De perto, quem saberia?

Um bilhete que não chegava, cartas de perdição, um desconhecido. Eu poderia antecipar seus passos, às quintas-feiras pela manhã, quando ele caminhava lentamente ao posto para buscar notícias de sua vinda. Às quintas-feiras. Praticamente caminhava ao seu lado, tamanha a proximidade de nossa distância. E se eu fingia sofrer pela falta do bilhete, a malícia de nossa correspondência me encorajava a esperar.

Numa das quintas-feiras, o homem do ofício fez um olhar misterioso, abriu a gaveta, puxou o bilhete. Ele, incrédulo, paralisou-se. Sorriu.
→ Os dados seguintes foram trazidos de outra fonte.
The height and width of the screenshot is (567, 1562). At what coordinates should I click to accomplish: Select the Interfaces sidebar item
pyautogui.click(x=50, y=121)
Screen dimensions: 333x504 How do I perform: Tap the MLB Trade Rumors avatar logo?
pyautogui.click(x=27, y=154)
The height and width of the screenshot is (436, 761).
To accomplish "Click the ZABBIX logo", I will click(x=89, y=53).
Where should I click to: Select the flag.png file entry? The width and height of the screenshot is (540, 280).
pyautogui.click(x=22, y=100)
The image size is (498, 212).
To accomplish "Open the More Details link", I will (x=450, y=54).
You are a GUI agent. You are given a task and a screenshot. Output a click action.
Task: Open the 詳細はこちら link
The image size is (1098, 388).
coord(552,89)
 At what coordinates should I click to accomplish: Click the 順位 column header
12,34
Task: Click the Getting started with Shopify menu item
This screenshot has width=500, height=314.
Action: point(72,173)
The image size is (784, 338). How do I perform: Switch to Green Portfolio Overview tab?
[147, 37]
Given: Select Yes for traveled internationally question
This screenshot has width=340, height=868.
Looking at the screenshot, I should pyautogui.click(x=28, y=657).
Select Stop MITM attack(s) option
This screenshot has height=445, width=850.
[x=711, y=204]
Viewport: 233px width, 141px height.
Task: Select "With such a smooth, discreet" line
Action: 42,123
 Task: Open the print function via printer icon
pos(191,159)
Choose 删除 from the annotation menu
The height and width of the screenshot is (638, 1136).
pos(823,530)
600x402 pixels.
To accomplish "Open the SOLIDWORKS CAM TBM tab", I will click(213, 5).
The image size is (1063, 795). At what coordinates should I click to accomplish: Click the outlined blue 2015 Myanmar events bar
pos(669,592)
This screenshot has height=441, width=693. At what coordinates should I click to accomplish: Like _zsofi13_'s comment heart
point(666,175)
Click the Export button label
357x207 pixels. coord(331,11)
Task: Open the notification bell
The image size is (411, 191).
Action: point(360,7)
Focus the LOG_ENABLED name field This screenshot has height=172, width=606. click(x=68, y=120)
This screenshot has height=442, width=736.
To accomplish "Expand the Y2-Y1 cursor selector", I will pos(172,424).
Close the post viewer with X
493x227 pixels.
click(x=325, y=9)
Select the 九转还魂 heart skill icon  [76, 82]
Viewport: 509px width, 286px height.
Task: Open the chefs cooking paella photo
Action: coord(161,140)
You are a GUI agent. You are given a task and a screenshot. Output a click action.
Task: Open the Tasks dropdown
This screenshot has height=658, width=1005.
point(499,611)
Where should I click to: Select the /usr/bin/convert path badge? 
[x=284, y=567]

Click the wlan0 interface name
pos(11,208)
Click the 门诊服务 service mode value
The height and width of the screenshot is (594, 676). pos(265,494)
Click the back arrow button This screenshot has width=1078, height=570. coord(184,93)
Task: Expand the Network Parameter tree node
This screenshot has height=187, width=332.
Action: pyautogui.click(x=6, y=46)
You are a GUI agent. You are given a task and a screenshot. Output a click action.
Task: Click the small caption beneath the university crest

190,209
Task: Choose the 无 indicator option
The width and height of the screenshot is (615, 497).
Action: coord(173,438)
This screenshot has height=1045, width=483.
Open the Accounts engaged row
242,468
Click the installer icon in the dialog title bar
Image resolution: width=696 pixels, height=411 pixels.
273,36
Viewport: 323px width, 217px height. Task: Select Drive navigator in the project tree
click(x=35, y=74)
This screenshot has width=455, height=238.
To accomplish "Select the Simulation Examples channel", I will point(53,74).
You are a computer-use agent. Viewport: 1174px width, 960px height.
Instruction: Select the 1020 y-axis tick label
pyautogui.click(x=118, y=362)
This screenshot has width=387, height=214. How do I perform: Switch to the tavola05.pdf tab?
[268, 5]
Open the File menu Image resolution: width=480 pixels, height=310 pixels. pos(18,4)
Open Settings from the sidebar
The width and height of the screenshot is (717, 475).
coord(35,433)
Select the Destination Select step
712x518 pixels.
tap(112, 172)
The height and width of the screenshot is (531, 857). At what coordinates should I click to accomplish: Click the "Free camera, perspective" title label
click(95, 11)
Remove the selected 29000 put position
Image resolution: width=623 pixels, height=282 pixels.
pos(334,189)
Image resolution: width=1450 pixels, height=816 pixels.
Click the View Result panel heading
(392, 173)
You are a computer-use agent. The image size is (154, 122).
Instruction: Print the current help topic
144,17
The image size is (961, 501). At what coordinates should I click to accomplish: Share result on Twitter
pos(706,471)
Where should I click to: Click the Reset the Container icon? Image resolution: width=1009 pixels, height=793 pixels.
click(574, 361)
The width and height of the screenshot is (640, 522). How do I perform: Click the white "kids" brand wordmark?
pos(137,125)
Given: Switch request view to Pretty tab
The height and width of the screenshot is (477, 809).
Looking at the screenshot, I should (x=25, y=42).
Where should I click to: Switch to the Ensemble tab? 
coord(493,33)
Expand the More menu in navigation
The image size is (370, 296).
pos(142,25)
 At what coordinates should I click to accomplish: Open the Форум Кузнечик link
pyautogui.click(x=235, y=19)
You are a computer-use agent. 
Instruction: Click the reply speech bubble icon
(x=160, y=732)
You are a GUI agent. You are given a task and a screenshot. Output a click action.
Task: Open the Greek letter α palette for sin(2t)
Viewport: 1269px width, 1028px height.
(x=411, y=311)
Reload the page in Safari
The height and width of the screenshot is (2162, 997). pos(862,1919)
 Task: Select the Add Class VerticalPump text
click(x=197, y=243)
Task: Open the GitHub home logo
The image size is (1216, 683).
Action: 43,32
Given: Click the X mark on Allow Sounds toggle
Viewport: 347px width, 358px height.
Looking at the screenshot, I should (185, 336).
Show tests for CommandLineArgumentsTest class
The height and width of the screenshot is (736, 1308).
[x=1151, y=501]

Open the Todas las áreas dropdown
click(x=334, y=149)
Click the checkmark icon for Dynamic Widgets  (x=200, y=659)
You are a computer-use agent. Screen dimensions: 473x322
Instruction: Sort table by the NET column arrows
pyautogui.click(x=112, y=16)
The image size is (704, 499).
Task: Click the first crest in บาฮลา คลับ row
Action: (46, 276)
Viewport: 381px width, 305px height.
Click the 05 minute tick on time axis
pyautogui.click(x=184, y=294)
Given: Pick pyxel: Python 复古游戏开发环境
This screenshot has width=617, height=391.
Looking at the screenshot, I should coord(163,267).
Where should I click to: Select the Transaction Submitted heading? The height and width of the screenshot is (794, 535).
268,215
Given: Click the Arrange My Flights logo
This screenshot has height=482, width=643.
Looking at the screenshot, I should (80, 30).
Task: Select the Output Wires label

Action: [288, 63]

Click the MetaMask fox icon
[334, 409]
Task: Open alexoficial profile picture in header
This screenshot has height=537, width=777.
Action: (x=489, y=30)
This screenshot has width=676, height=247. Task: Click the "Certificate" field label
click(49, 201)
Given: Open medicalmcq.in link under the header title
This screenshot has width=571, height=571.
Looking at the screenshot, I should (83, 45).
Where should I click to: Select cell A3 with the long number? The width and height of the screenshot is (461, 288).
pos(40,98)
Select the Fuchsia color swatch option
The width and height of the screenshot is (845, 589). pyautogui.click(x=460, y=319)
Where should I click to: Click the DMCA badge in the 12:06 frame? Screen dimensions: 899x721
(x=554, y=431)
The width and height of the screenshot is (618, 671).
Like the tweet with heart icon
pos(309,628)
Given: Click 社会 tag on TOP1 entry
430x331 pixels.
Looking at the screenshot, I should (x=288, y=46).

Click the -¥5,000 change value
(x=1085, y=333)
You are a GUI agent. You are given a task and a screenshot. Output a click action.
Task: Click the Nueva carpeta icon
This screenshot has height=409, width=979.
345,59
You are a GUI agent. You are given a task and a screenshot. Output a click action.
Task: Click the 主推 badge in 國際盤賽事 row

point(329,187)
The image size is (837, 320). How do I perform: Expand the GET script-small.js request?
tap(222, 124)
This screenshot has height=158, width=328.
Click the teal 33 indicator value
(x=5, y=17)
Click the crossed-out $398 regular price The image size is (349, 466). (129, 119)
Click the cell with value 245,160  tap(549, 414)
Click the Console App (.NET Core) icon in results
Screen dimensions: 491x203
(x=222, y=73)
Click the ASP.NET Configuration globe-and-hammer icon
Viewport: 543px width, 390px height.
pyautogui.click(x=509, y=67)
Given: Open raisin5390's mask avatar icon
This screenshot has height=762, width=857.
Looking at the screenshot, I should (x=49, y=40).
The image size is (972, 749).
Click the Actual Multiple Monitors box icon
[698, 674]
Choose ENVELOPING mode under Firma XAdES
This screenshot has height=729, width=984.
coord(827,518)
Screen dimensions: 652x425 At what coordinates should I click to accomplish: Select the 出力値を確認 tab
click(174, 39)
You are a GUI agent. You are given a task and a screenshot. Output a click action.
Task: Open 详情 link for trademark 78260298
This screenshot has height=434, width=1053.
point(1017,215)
A caminhada de retorno a casa foi nova, de ar respirado até o fundo. Veria aquelas paisagens pela última vez. Veria a si mesmo pela última vez. Digo, seu personagem. O das cartas. Escreveu-me novamente, anunciando a novidade, feliz. Estranhei, parecia ríspido, objetivo, sem adular-me a todo momento. Eu, caprichosa, entristeci. Comunicou-me, como notícia.

Numa tarde abafada, quando recebi a carta, senti algo no peito. Uma angústia, um aperto, coisa assim. A imagem nítida, à distância, parecia desmanchar-se. Sentia as cartas derreterem-se, as palavras dissolverem-se como tinta fresca, escorrendo pela folha. Borrões, lado a lado.

Sabia de sua volta. Data, hora. O navio deveria partir em tarde ensolarada, de um dia da semana. De novo, paisagem impressionista, cheia de claridade, luz, cores distintas. Belo, suntuoso navio. De longe. Ele, passos rápidos e firmes.

Por alguns dias eu não receberia cartas, notícias, nossa alcova restaria no vazio. Por alguns dias. Esperaria. Esperei. O navio, aquele, não chegou. Nunca nos vimos. Permaneceu na pintura, em pinceladas curtas, paisagem composta por quem vê à distância. Vez, me surpreendi com a tela exposta num parque. Pelo artista que o pegou de relance. Homem alto, magro, cheiro de corpo, pintado a traços. Era o seu passo, sua penumbra, aquela claridade assombrosa com que registrava o prazer. Aquele, das cartas.